Coventry City manager Aidy Boothroyd does not believe in the tactic of players surrounding the referee or the rolling round in fake agony in order to get a player deliberately sent off.
Last Saturday, Sheffield United's Stephen Quinn could have been red-carded as Aron Gunnarsson and Marlon King were for going in with studs raised and his feet off the ground, but with Quinn's victim Jutkiewicz not making a meal of it and the City players not surrounding the referee, Quinn got a yellow in stead of a red that other referees might have shown.
"I'll never condone that," said Boothroyd to the CT's Alan Poole. "I'm not claiming to be whiter than white far from it - I'll do whatever it takes to win - but we're all custodians of the game and we've got a responsibility to the kids who are watching.
"If I saw my son waving an imaginary card on Sunday morning, I'd go mad, so if I encourage my team to do so, I'd be a hypocrite.
"I'll just fill in my report and see what I get back and I have to say that Dave Allison who is the league referees main man is absolutely fantastic. If you've got a problem, you can approach him and say what you think. Sometimes I'm calm, sometimes I'm vitrolic and he'll agree with me or disagree but he usually pacifies me for a little while.

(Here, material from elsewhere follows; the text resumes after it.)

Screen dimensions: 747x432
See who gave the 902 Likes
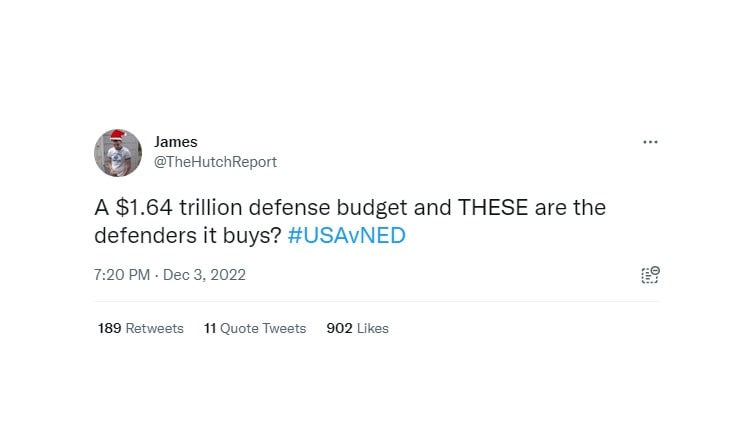[x=357, y=328]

"One of my complaints is that refereeing is about the whole of the pitch and it sometimes seems to me that referees are keen to make a decision in the middle of the pitch but not so in the areas that count, the 18 yard boxes. All I can say after Saturday's game against Sheffield United, is that I thought you were supposed to swap shirts after the game.
"We're all in this together and although you've got to try to be diplomatic, there has to be a time when you have to say what you think."